- Directive
Quote each of the lines below word for word, omitting the pictures.

Item position entries:
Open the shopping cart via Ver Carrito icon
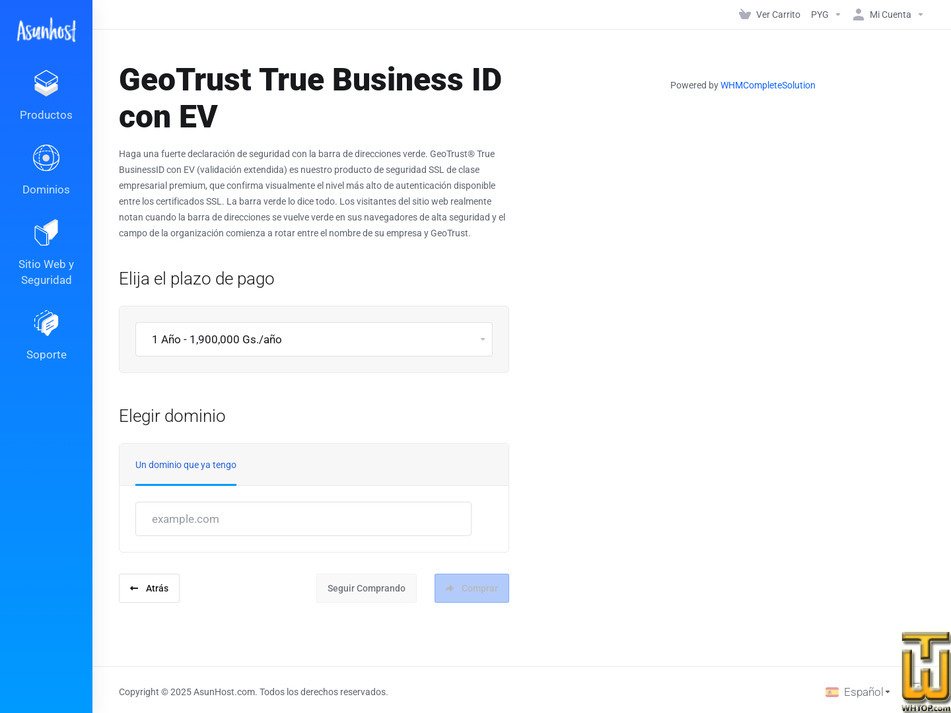 (x=744, y=14)
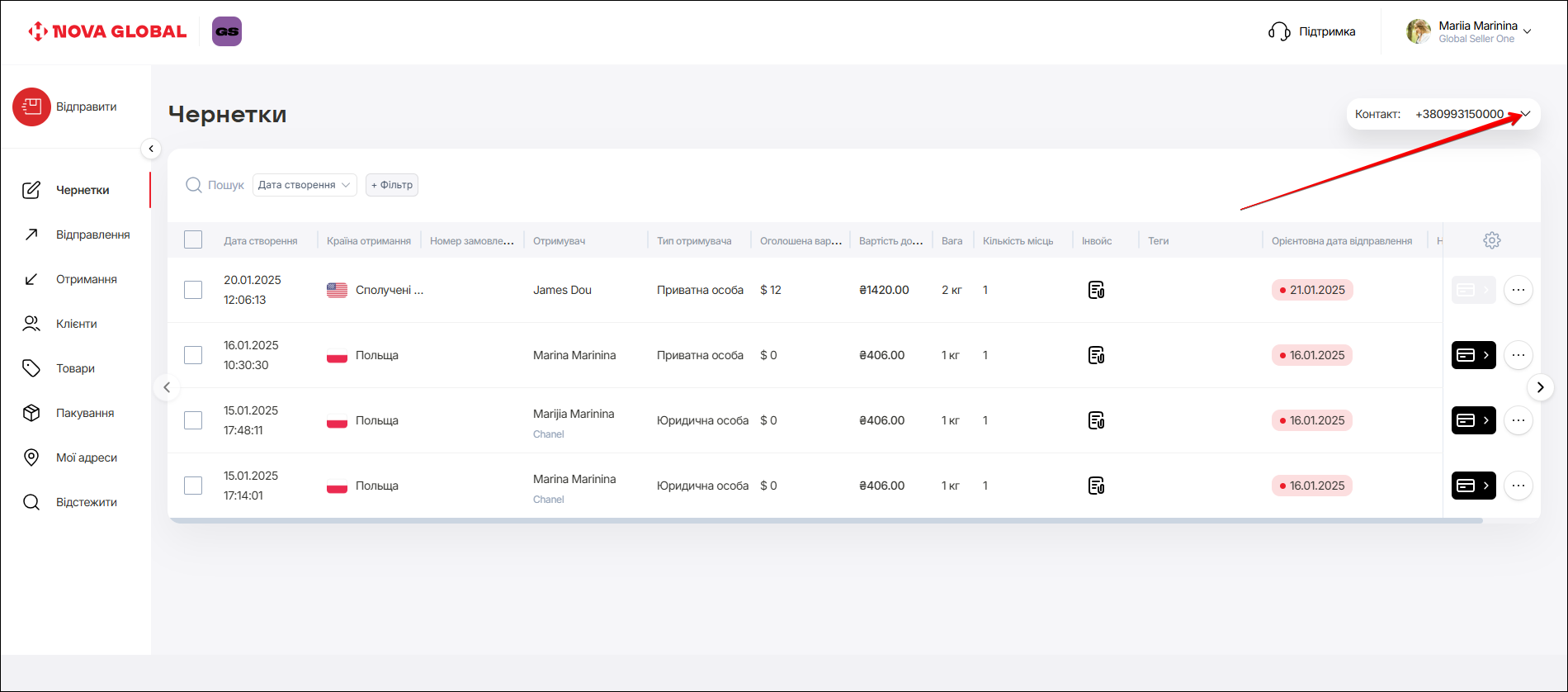Image resolution: width=1568 pixels, height=692 pixels.
Task: Go to Відправлення in sidebar
Action: pos(92,235)
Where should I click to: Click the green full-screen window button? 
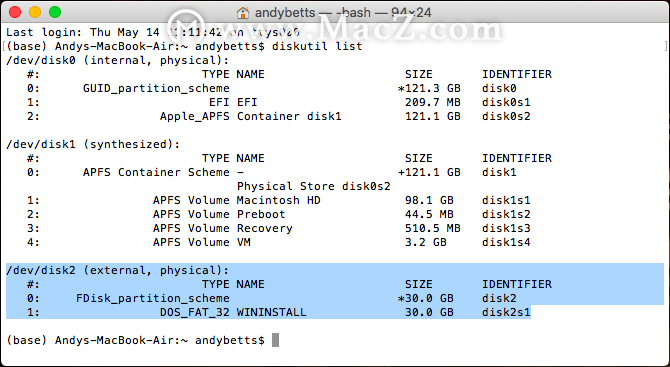[x=55, y=12]
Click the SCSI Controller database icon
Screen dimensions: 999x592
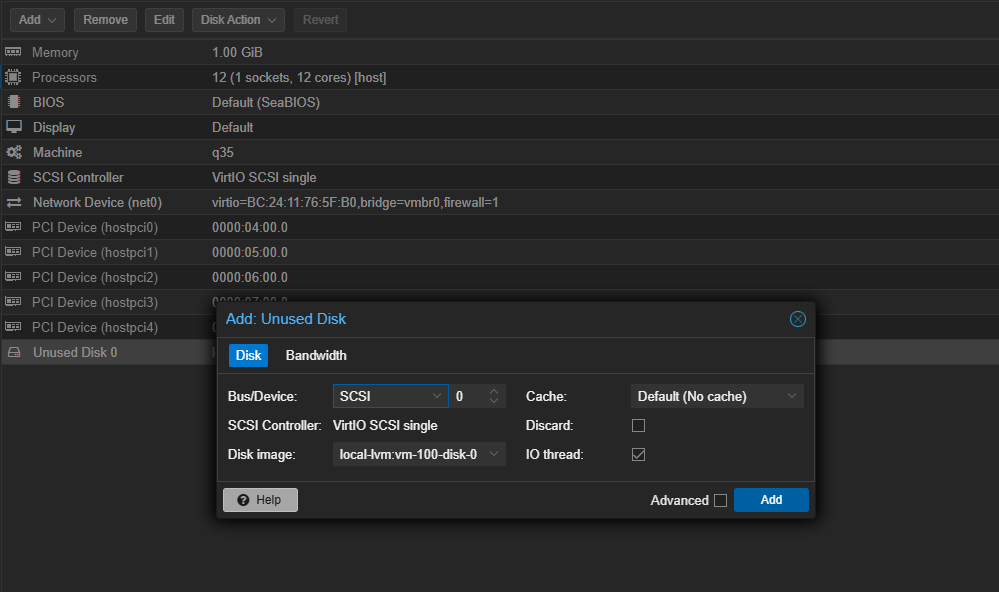[x=13, y=177]
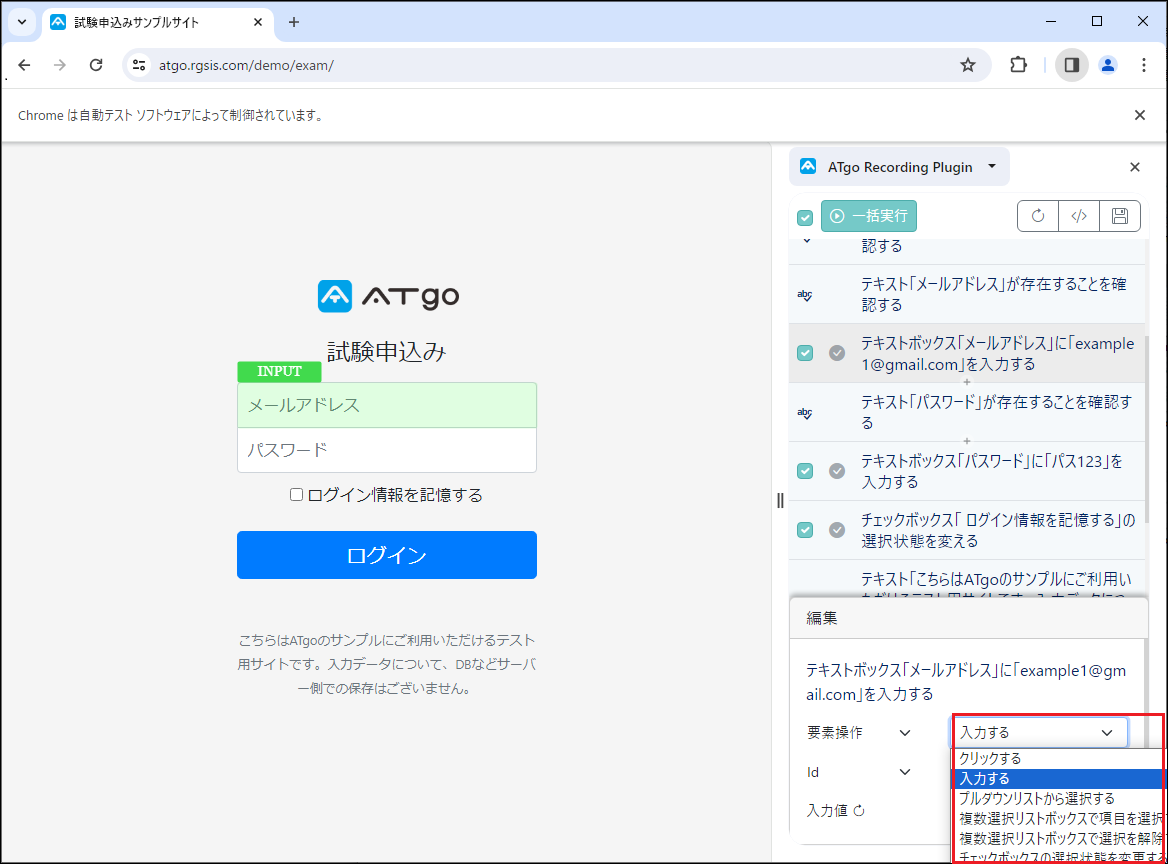Uncheck the メールアドレス input step checkbox
Viewport: 1168px width, 864px height.
pyautogui.click(x=805, y=353)
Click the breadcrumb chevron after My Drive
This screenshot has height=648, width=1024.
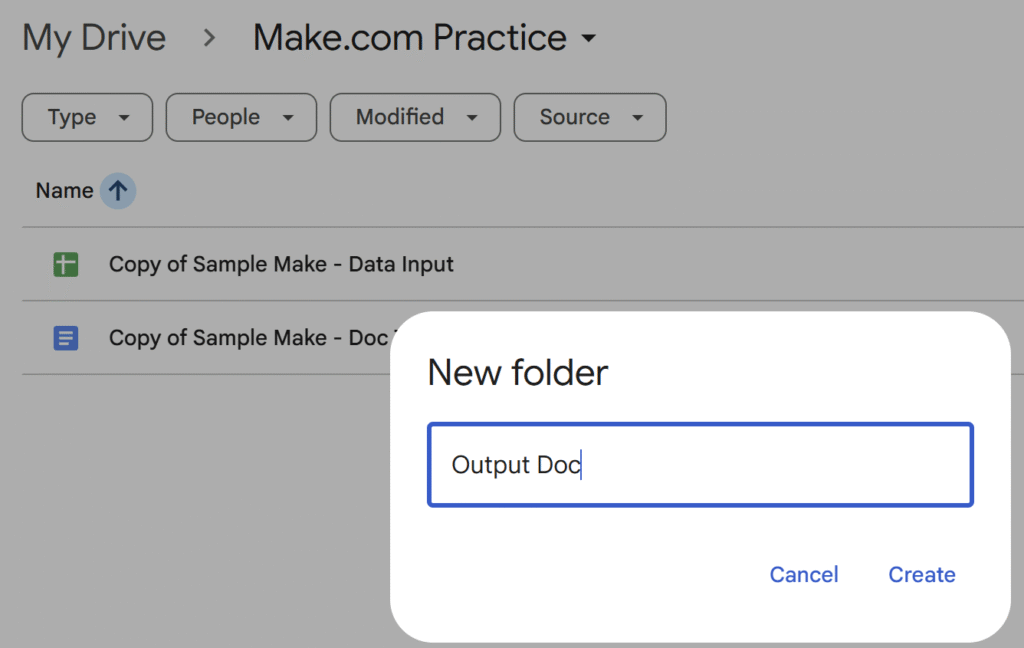coord(209,39)
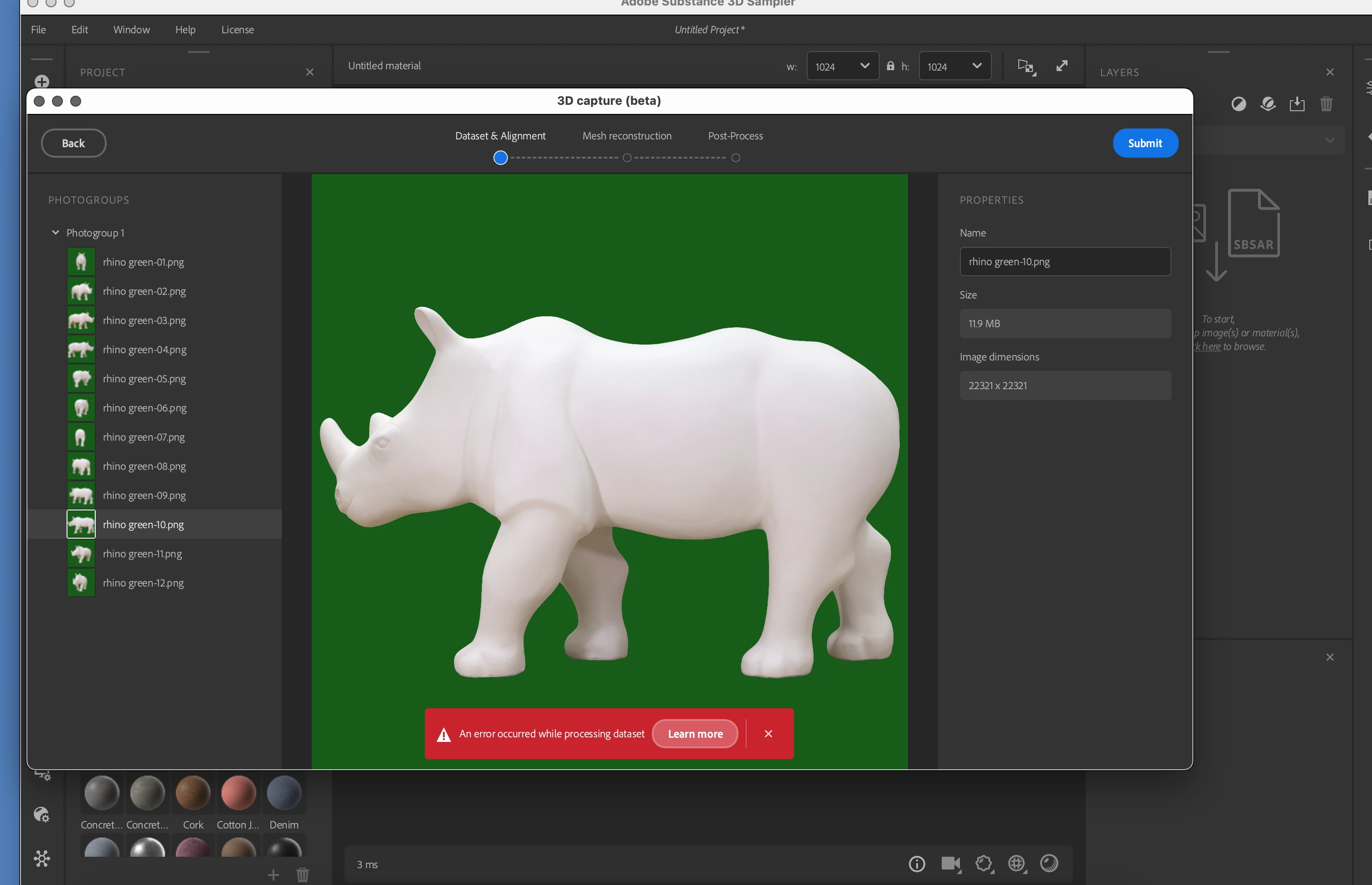Image resolution: width=1372 pixels, height=885 pixels.
Task: Open the Window menu
Action: (x=131, y=30)
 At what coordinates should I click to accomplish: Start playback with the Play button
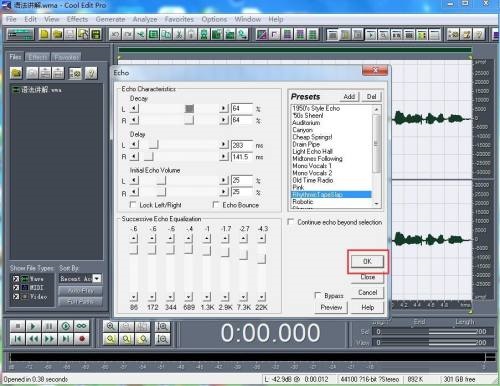pyautogui.click(x=33, y=326)
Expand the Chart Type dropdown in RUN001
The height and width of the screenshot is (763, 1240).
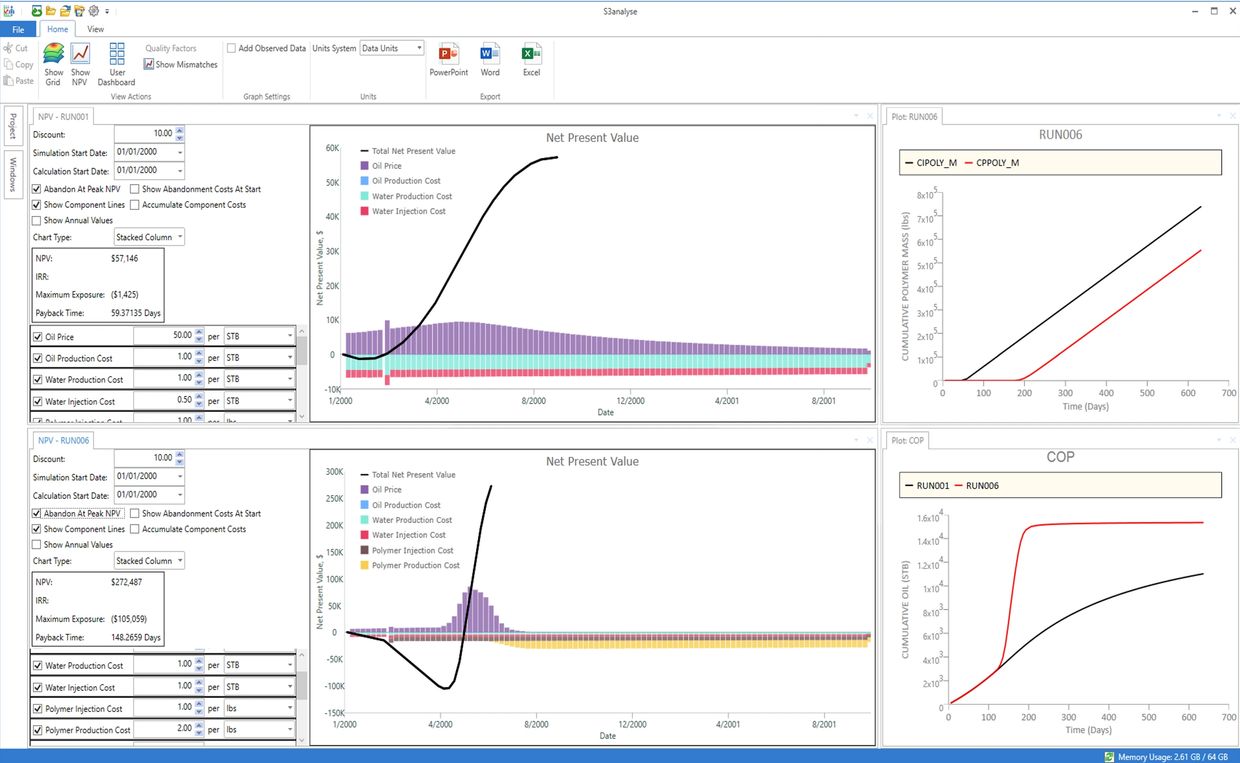tap(149, 238)
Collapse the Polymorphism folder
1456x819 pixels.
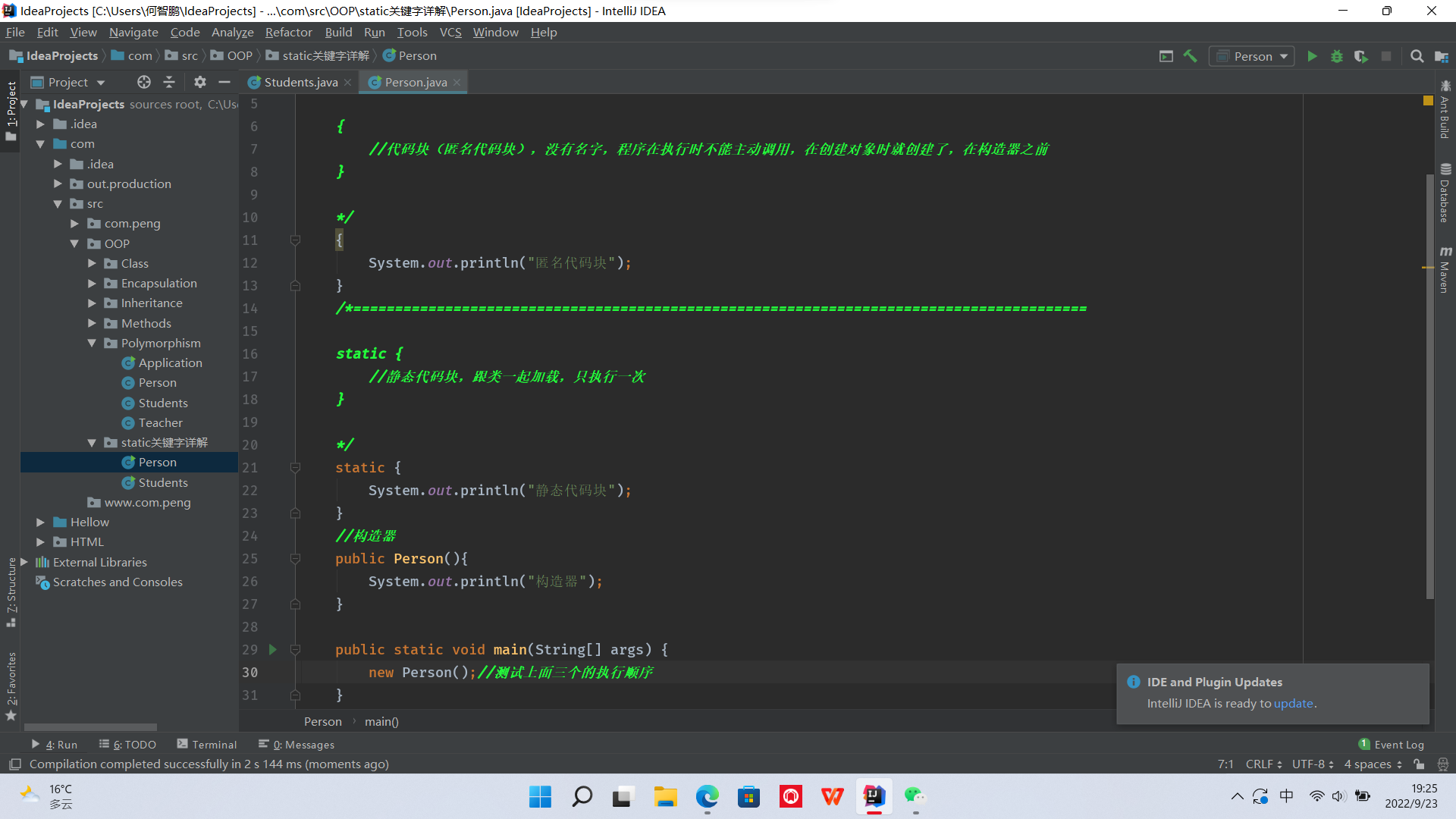[92, 343]
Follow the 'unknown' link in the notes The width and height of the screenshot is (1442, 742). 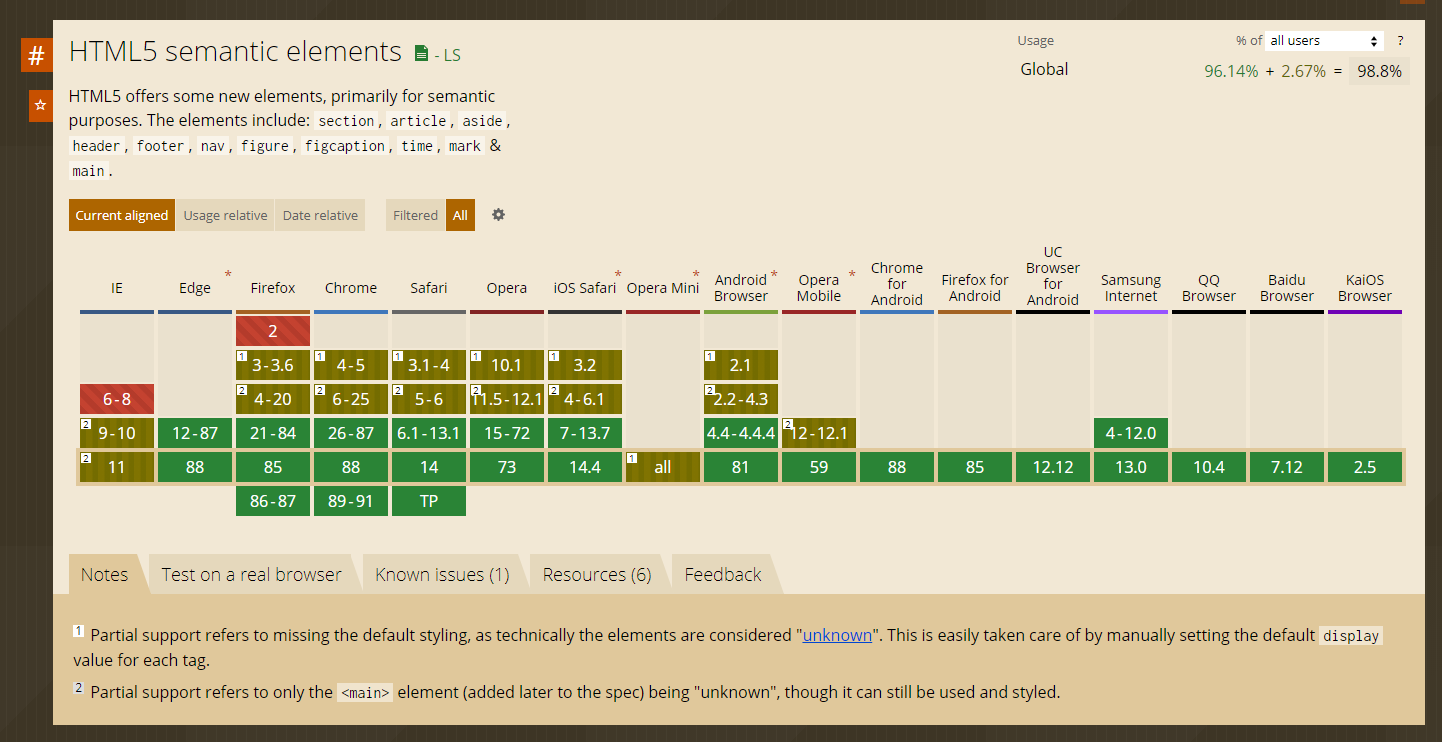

- Written reply
Open the shopping cart via Ver Carrito icon
 (x=744, y=14)
Image resolution: width=1568 pixels, height=692 pixels.
Task: Go to Відправлення in sidebar
Action: pos(92,235)
Where should I click to: Click the green full-screen window button? 
[x=55, y=12]
Click the SCSI Controller database icon
Screen dimensions: 999x592
[x=13, y=177]
Uncheck the メールアドレス input step checkbox
Viewport: 1168px width, 864px height.
pyautogui.click(x=805, y=353)
Click the breadcrumb chevron after My Drive
This screenshot has height=648, width=1024.
coord(209,39)
Image resolution: width=1372 pixels, height=885 pixels.
Task: Open the Window menu
Action: (x=131, y=30)
 At what coordinates should I click to accomplish: Start playback with the Play button
pyautogui.click(x=33, y=326)
Expand the Chart Type dropdown in RUN001
The height and width of the screenshot is (763, 1240).
tap(149, 238)
Collapse the Polymorphism folder
1456x819 pixels.
[92, 343]
Follow the 'unknown' link in the notes The width and height of the screenshot is (1442, 742). 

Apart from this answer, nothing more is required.